Consulting fees increased by $297,970 for the three month period ended June 30.
Legal fees decreased by $1,357 for the three month period ended June 30.
Management fees increased by $245,471 for the three month period ended June 30.
Research and development fees decreased by $598,645 for the three month period ended June 30, and was due to no activity in this area.
For the next 12 months, we estimate that our research and development expenses will be approximately $300,000.
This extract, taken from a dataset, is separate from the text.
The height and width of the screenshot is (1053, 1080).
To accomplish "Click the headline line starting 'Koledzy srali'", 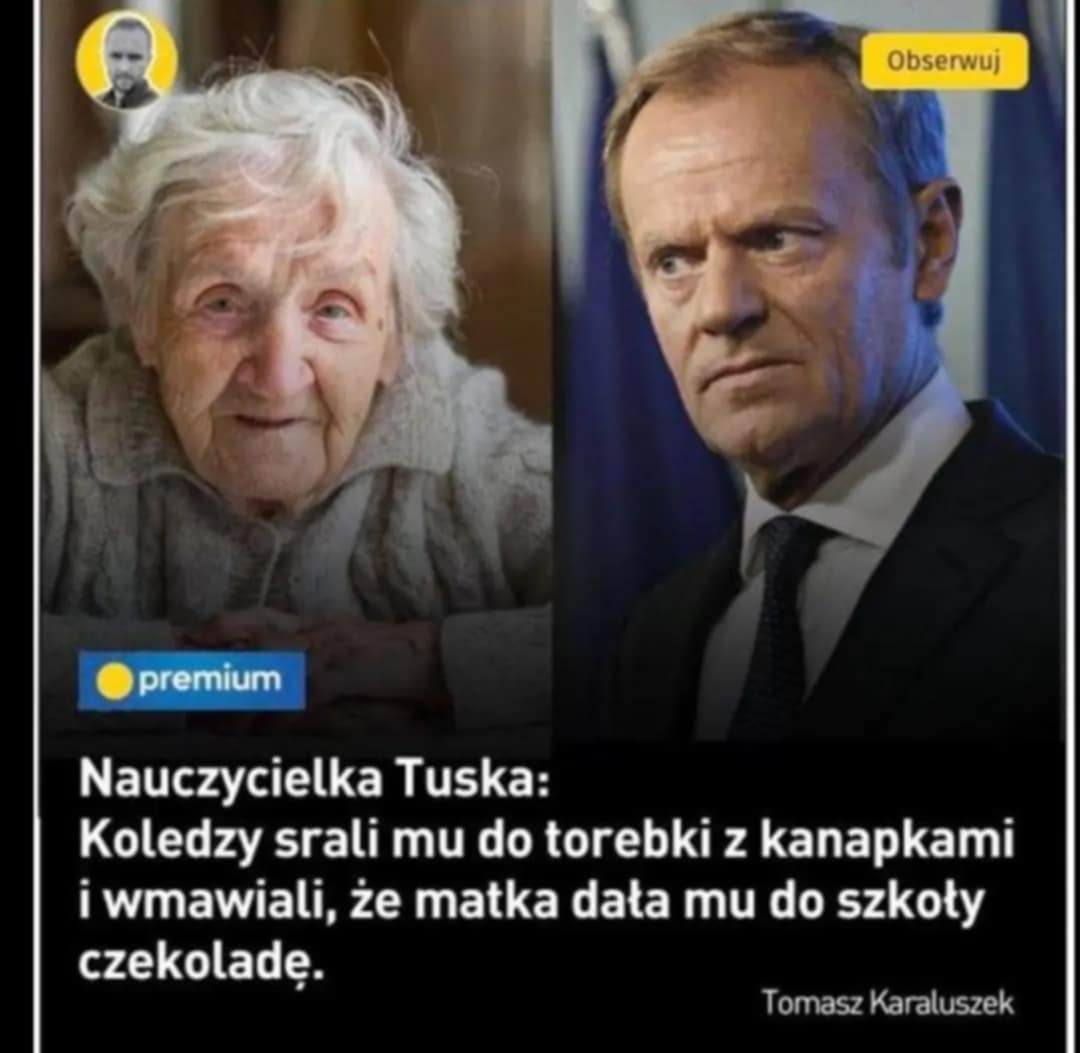I will (x=548, y=840).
General and Administrative Expenses
For the next 12 months, we estimate that our general and administrative expenses will be approximately $1,620,000. These expenses will include approximately $1,020,000 on consulting, stock-based compensation and investor relations, approximately $360,000 on office supplies, office rent, travel and accommodations and $240,000 on professional fees, which consist primarily of accounting, auditing fees for the year-end audit and legal fees for securities advices, directors liability insurance and cost of fundraising.
We do not expect to generate any revenues in the next 12 months. Our future products will likely not be ready for sale for at least one year, if at all.
Off-Balance Sheet Arrangements
We have no off-balance sheet arrangements that have or are reasonably likely to have a current or future effect on our financial condition, changes in financial condition, revenues or expenses, results of operations, liquidity, capital expenditures or capital resources that is material to stockholders.